Task goal :: Write out every line below that contains "agent".

[Stored records]

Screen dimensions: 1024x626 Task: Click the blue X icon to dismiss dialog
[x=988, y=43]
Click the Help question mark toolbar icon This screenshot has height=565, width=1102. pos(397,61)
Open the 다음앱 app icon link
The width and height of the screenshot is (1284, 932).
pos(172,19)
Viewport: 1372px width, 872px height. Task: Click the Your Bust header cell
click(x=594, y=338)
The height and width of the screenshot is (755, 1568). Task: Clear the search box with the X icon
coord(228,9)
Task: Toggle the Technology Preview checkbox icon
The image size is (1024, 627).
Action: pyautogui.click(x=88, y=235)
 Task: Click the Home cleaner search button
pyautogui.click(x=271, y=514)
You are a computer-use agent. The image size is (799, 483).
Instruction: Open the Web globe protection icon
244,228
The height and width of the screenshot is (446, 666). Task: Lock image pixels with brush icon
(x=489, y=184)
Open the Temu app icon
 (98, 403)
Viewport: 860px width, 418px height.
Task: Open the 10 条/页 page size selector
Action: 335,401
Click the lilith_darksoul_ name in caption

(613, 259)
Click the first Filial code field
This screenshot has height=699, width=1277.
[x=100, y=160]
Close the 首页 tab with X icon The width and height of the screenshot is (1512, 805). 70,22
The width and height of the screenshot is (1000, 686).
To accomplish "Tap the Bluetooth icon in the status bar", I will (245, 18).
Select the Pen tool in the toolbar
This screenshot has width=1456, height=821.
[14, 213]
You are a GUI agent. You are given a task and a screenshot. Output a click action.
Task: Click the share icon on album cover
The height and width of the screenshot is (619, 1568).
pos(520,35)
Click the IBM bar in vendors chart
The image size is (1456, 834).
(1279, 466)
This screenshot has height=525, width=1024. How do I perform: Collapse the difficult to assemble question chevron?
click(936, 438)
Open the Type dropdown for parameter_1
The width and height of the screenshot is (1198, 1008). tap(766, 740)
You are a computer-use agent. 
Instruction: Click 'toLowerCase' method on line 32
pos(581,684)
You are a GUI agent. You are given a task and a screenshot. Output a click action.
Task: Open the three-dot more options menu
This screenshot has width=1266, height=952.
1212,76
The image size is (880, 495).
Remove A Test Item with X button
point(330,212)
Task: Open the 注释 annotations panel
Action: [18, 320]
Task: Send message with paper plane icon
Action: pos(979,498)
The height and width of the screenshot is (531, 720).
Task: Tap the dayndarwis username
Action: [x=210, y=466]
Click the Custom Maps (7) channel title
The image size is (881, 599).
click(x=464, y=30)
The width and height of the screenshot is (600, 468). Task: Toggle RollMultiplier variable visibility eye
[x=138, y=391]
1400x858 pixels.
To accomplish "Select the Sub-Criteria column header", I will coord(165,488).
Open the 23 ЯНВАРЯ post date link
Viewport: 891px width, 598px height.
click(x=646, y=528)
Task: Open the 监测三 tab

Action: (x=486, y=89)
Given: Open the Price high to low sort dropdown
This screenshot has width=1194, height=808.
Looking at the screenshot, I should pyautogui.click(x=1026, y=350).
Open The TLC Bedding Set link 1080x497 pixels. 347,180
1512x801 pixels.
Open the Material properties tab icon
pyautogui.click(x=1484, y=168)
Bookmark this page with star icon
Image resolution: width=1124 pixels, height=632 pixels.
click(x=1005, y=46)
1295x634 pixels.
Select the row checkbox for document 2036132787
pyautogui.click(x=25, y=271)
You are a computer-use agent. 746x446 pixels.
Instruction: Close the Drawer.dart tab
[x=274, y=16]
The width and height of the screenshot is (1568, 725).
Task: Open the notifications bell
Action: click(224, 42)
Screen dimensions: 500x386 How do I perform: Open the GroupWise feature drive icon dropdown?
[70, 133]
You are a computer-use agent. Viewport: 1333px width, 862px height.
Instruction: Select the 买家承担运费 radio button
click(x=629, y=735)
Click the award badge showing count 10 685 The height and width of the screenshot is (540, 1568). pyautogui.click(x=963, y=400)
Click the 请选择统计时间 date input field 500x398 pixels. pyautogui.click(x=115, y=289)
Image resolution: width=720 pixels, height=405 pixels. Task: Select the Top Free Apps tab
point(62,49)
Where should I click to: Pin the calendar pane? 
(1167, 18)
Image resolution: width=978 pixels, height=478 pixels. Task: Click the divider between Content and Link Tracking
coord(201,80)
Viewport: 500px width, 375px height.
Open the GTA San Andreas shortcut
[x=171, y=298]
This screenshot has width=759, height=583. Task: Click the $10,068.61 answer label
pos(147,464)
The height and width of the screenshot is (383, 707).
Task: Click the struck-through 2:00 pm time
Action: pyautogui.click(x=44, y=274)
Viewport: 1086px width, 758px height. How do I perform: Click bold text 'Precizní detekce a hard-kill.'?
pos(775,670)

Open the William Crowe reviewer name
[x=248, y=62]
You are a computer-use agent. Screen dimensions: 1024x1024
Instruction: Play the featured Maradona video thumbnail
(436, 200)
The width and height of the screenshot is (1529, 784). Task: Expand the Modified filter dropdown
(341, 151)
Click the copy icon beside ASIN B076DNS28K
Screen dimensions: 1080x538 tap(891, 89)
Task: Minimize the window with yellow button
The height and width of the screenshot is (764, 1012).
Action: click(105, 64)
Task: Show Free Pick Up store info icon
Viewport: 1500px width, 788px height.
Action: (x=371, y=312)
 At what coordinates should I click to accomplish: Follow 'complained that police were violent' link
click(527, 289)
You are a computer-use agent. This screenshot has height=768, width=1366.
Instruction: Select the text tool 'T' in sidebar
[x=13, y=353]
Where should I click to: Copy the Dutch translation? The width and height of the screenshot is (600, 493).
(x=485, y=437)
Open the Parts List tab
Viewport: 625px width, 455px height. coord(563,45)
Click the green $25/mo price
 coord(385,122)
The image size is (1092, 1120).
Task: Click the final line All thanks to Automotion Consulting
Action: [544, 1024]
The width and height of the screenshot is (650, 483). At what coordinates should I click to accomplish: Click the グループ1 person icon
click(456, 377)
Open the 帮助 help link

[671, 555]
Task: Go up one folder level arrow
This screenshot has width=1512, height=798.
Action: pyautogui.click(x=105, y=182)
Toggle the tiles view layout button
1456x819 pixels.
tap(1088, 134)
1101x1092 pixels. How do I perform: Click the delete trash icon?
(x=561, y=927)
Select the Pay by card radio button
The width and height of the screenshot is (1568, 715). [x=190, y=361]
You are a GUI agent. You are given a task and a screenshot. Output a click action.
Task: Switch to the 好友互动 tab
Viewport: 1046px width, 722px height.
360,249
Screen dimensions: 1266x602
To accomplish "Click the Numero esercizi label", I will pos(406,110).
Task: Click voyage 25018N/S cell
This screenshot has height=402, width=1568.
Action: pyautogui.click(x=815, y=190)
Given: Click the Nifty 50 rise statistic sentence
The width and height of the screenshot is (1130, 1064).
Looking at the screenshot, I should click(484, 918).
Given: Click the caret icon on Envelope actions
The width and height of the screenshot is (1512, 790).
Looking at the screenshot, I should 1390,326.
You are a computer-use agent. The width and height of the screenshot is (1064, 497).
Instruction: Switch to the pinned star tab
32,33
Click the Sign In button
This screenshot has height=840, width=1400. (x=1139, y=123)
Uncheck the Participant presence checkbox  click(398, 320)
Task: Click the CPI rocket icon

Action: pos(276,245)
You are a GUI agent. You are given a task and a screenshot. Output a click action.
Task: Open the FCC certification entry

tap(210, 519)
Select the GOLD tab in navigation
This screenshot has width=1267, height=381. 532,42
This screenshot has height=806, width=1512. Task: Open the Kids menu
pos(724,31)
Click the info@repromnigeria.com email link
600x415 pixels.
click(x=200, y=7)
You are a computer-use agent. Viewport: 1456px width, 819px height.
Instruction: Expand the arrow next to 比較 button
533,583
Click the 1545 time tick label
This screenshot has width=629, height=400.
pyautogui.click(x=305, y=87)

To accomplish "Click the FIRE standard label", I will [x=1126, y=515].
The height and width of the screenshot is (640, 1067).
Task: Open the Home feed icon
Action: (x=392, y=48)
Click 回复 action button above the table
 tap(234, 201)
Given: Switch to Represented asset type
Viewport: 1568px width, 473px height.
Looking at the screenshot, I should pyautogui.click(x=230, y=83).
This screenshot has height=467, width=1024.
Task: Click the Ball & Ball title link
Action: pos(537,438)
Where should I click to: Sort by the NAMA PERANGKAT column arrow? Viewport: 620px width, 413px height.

Result of this task ::
You are a computer-use agent. The image size is (799, 483).
You are a GUI agent. You are given a task and a screenshot. Output a click action.
You are a computer-use agent. 
You are a GUI agent. You are given a task and a screenshot. Output a click action.
You are a computer-use agent. 746x446 pixels.
You are a computer-use agent. Viewport: 1333px width, 862px height.
You are a computer-use agent. Screen dimensions: 1024x1024
You are a computer-use agent. This screenshot has height=768, width=1366.
You are a GUI agent. You are given a task and a screenshot. Output a click action.
You are a computer-use agent. The width and height of the screenshot is (1064, 497).
You are a GUI agent. You are given a task and a screenshot. Output a click action.
You are a computer-use agent. Viewport: 1456px width, 819px height.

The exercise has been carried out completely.